EXERCISE
Give back exactly the stretch of data below from the line holding "Where should I click to: Click the Reply" through the line holding "754x382 pixels.", both ends included, and leave the remaining lines out.

(Pixel coordinate grounding data)
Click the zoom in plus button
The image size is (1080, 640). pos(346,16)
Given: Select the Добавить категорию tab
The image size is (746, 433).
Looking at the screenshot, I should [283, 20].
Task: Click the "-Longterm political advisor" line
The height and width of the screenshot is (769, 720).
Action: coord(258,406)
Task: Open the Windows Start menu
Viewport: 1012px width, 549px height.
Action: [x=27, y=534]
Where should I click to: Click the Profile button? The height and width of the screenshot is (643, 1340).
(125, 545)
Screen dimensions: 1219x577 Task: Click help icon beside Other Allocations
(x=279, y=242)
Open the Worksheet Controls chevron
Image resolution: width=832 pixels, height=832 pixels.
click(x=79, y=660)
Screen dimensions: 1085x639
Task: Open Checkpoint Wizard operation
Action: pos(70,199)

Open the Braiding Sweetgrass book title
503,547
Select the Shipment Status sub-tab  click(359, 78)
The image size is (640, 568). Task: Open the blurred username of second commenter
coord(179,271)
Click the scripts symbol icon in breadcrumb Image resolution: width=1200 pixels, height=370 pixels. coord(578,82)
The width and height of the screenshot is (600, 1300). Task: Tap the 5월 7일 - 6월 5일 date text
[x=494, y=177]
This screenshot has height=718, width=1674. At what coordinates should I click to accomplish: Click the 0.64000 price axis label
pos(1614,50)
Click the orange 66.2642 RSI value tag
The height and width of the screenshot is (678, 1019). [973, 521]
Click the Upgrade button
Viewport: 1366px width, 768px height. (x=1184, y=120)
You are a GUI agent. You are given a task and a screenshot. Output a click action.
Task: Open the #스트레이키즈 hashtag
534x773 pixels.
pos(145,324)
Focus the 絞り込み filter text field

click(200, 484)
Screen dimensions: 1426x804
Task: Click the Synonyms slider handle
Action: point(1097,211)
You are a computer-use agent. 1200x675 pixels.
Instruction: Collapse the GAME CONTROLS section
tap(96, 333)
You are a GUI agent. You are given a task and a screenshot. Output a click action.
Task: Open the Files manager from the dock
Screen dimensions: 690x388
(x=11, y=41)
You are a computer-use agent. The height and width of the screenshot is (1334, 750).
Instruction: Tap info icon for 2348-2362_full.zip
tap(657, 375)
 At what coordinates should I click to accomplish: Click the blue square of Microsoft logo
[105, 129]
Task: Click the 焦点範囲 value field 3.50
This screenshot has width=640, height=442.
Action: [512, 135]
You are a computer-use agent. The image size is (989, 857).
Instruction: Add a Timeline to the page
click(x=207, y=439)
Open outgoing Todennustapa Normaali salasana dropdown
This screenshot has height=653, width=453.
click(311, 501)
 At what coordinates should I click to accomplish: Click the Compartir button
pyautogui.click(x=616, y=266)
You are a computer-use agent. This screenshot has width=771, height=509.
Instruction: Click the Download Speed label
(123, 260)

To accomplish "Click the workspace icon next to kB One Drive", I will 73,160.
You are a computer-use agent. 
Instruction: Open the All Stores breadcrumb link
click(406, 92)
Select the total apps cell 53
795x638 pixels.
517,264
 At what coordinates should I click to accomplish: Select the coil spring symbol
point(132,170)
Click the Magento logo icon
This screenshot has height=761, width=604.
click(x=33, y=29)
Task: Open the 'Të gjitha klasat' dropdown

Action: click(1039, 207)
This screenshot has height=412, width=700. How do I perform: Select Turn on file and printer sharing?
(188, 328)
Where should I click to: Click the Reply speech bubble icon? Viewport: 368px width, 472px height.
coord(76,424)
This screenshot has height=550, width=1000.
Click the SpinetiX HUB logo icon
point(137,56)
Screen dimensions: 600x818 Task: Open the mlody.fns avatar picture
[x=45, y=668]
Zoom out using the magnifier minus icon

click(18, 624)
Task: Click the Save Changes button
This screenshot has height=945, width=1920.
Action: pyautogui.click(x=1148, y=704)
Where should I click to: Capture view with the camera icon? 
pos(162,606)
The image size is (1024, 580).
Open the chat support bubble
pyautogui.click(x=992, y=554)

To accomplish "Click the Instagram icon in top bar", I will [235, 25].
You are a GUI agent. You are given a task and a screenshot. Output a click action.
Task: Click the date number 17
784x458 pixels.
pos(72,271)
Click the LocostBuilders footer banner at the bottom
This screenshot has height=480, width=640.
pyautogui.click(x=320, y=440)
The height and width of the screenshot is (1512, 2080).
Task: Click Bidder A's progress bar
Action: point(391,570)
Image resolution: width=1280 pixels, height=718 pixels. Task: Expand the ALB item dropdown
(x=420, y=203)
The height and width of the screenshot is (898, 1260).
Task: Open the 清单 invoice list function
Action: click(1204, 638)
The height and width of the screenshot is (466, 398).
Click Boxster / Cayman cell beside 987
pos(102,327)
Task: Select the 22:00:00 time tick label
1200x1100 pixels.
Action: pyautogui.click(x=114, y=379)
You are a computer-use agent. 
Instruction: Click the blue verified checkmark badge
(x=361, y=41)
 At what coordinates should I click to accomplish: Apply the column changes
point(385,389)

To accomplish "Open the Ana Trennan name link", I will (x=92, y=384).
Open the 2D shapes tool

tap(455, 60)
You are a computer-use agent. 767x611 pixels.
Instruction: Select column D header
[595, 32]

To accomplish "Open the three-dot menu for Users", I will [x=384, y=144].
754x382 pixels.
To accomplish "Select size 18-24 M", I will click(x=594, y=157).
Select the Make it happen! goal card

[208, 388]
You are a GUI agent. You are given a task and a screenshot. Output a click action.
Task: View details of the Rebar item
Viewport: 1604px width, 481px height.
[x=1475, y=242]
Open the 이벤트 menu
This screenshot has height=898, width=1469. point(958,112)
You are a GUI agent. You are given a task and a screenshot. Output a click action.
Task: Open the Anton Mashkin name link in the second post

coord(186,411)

RESPONSE
Where should I click to: Click the Reply speech bubble icon? Viewport: 368px width, 472px height.
coord(76,424)
This screenshot has height=550, width=1000.
Click the SpinetiX HUB logo icon
point(137,56)
Screen dimensions: 600x818 Task: Open the mlody.fns avatar picture
[x=45, y=668]
Zoom out using the magnifier minus icon

click(18, 624)
Task: Click the Save Changes button
This screenshot has height=945, width=1920.
Action: pyautogui.click(x=1148, y=704)
Where should I click to: Capture view with the camera icon? 
pos(162,606)
The image size is (1024, 580).
Open the chat support bubble
pyautogui.click(x=992, y=554)

To accomplish "Click the Instagram icon in top bar", I will [235, 25].
You are a GUI agent. You are given a task and a screenshot. Output a click action.
Task: Click the date number 17
784x458 pixels.
pos(72,271)
Click the LocostBuilders footer banner at the bottom
This screenshot has height=480, width=640.
pyautogui.click(x=320, y=440)
The height and width of the screenshot is (1512, 2080).
Task: Click Bidder A's progress bar
Action: point(391,570)
Image resolution: width=1280 pixels, height=718 pixels. Task: Expand the ALB item dropdown
(x=420, y=203)
The height and width of the screenshot is (898, 1260).
Task: Open the 清单 invoice list function
Action: click(1204, 638)
The height and width of the screenshot is (466, 398).
Click Boxster / Cayman cell beside 987
pos(102,327)
Task: Select the 22:00:00 time tick label
1200x1100 pixels.
Action: pyautogui.click(x=114, y=379)
You are a computer-use agent. 
Instruction: Click the blue verified checkmark badge
(x=361, y=41)
 At what coordinates should I click to accomplish: Apply the column changes
point(385,389)

To accomplish "Open the Ana Trennan name link", I will (x=92, y=384).
Open the 2D shapes tool

tap(455, 60)
You are a computer-use agent. 767x611 pixels.
Instruction: Select column D header
[595, 32]

To accomplish "Open the three-dot menu for Users", I will [x=384, y=144].
754x382 pixels.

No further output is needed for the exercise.